I see two possible solutions, and I'd like to hear from the group  
which can be the better. In any case we can assume that an answer set  
is an ordered sequence of pattern solutions S1...Sn (here there's a  
technical detail on whether we allow for infinite answers, see below).

The two solutions are:

1) recursive definition using something similar to the ordered merge  
(or the latest G'/BGP' trick)

	C_1 = S1(T)
	C_k = Sk( C_k-1 RDFmerge T)

and CONSTRUCT T with answer set {S1...Sn} would be C_n. This solution  
has the drawback that it works with finite sequences only, and we  
need to define the RDFmerge for templates (the same as the one for BGP).

2) non-recursive definition, by defining a sequence of templates. Let  
be T_1...T_n a sequence of templates such that each T_i is graph  
equivalent to T and T_1...T_n don't share any bnode among them and  
with the Dataset (G'). Then CONSTRUCT T would be the

     U_i=1..n Si(T_i)

this one works with infinite answersets as well.

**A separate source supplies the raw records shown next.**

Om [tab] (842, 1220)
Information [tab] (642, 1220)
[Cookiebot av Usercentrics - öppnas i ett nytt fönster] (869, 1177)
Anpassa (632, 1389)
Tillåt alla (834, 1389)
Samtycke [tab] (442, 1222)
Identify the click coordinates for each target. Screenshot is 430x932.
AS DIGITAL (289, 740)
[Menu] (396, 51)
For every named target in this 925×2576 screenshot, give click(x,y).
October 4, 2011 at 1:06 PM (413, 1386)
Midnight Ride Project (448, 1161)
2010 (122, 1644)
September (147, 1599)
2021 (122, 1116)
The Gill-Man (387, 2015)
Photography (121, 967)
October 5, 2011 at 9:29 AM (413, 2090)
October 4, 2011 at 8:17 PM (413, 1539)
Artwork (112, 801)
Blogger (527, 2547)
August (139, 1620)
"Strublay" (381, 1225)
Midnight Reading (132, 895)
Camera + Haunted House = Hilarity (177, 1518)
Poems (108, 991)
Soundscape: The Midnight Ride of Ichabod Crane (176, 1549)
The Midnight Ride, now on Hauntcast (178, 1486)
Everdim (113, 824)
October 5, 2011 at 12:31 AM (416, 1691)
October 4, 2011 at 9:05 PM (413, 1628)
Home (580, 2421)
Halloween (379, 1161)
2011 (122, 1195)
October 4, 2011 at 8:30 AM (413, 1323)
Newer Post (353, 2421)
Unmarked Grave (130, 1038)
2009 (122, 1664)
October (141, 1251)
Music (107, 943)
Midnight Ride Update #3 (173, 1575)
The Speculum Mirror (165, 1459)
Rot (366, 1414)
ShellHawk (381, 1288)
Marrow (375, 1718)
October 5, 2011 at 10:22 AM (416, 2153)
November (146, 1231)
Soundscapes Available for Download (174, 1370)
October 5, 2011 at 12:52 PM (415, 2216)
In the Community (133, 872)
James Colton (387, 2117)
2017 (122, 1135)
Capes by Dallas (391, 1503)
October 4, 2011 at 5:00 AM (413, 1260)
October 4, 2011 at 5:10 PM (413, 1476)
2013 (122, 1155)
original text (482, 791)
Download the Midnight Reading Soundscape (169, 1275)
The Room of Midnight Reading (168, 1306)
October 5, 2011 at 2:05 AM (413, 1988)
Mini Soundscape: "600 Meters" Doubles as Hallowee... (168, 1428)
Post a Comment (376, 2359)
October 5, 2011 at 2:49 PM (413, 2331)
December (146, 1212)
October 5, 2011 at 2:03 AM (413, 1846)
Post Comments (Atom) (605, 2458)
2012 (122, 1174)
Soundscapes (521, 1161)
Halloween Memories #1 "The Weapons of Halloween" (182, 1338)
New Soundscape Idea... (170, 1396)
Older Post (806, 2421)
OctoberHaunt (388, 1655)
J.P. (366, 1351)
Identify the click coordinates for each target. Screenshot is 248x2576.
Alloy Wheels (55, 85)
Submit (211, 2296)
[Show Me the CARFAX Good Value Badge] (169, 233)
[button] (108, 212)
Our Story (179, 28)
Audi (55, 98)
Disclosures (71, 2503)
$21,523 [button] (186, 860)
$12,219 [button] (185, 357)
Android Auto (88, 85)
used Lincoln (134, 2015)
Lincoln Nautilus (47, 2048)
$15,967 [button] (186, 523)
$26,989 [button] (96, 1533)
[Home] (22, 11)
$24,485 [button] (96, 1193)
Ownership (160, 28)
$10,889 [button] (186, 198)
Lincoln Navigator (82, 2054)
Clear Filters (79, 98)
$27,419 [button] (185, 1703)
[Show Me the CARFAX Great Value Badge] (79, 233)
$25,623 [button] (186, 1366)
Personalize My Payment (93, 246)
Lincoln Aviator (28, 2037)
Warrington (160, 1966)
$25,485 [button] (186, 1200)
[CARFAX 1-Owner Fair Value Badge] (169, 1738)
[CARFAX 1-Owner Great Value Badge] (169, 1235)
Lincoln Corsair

I just sketched the two solutions, the details are not so difficult  
to spell out and I can do it if the WG agrees on one of the two.

Moreover, I think that we should adopt a different notation for the  
variable substitution in graph templates, since it looks the same as  
the one for BGP but it behaves differently. In particular wrt  
variables not present in the domain of a pattern solution.

Cheers,
--sergio
Received on Wednesday, 25 January 2006 11:57:34 UTC